In most cases, the same analyzer should be used at index and search time. This
ensures the values and query strings for a field are changed into the same form
of tokens. In turn, this ensures the tokens match as expected during a search.

.**Example**
[%collapsible]
====

A document is indexed with the following value in a `text` field:

[source,text]
------
The QUICK brown foxes jumped over the dog!
------

The index analyzer for the field converts the value into tokens and normalizes
them. In this case, each of the tokens represents a word:

[source,text]
------
[ quick, brown, fox, jump, over, dog ]
------

These tokens are then indexed.

Later, a user searches the same `text` field for:

[source,text]
------
"Quick fox"
------

The user expects this search to match the sentence indexed earlier,
`The QUICK brown foxes jumped over the dog!`.

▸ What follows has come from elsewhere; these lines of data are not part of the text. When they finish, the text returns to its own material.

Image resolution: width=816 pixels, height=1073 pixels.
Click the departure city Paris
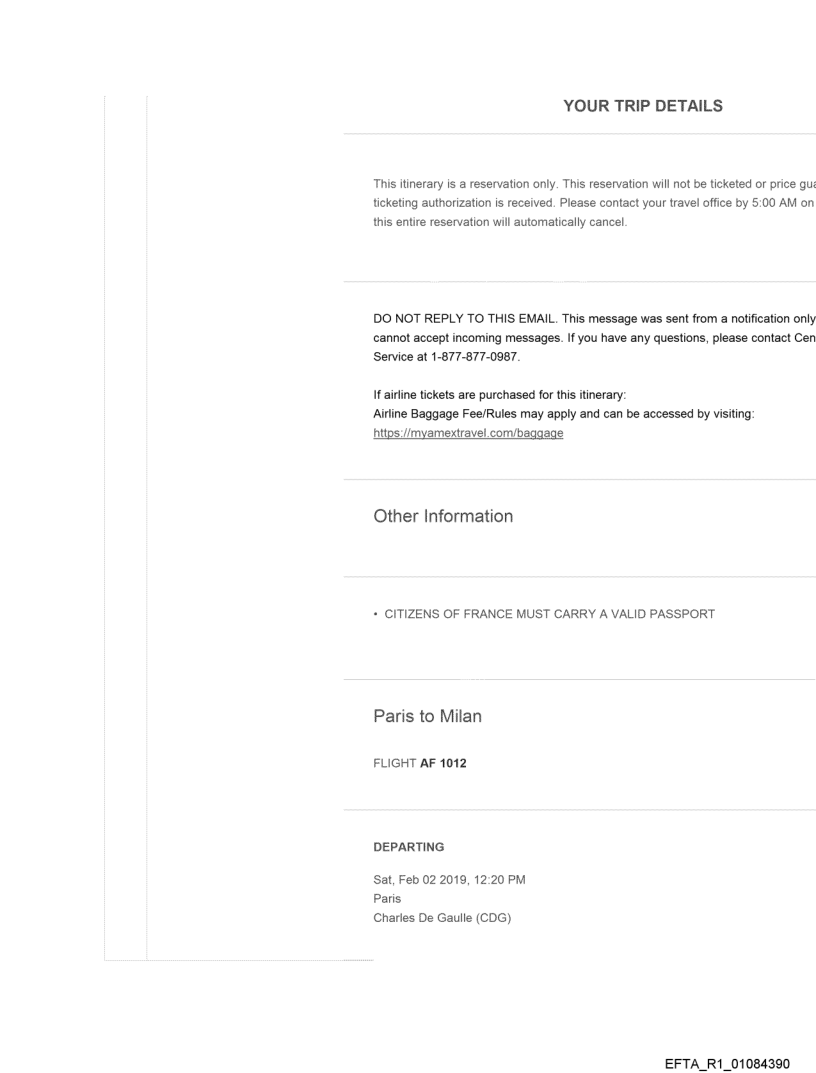[384, 898]
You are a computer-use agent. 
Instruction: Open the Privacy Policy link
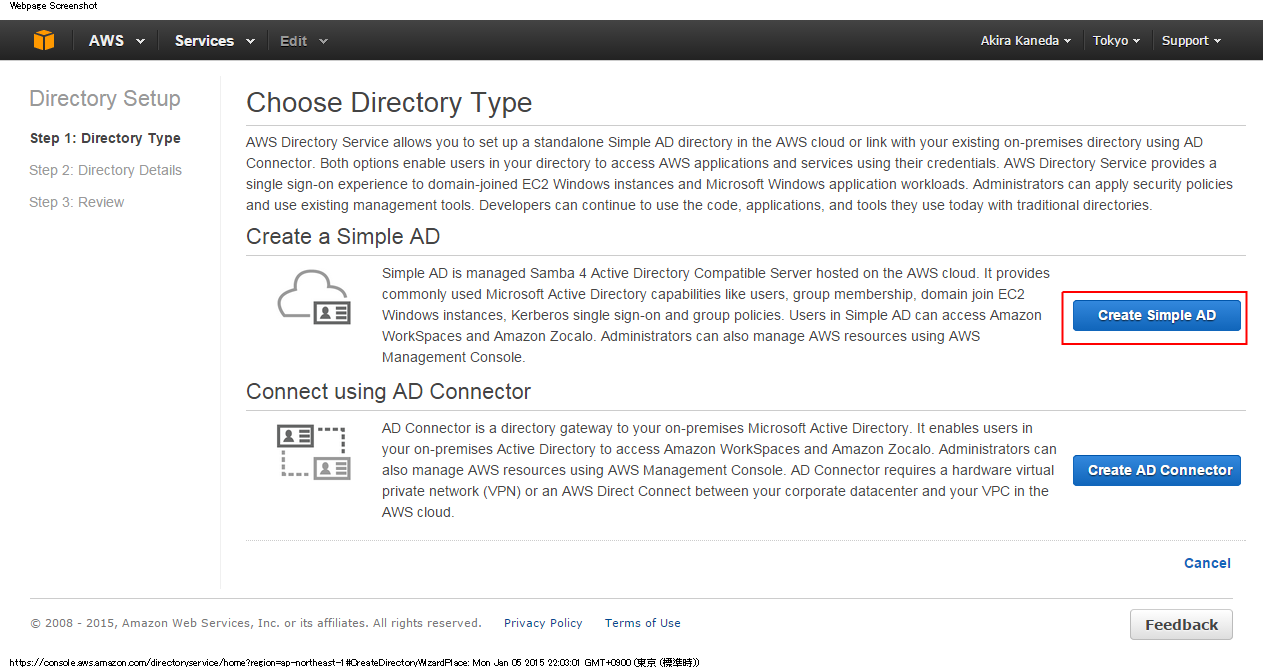(543, 623)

However, the query string does not contain the exact words used in the
document's original text:

* `quick` vs `QUICK`
* `fox` vs `foxes`

To account for this, the query string is analyzed using the same analyzer. This
analyzer produces the following tokens:

[source,text]
------
[ quick, fox ]
------

To execute the search, {es} compares these query string tokens to the tokens
indexed in the `text` field.

[options="header"]
|===
|Token     | Query string | `text` field
|`quick`   | X            | X
|`brown`   |              | X
|`fox`     | X            | X
|`jump`    |              | X
|`over`    |              | X
|`dog`     |              | X
|===

Because the field value are query string were analyzed in the same way, they
created similar tokens. The tokens `quick` and `fox` are exact matches. This
means the search matches the document containing `"The QUICK brown foxes jumped
over the dog!"`, just as the user expects.
====

[[different-analyzers]]
==== When to use a different search analyzer

While less common, it sometimes makes sense to use different analyzers at index
and search time. To enable this, {es} allows you to
<<specify-search-analyzer,specify a separate search analyzer>>.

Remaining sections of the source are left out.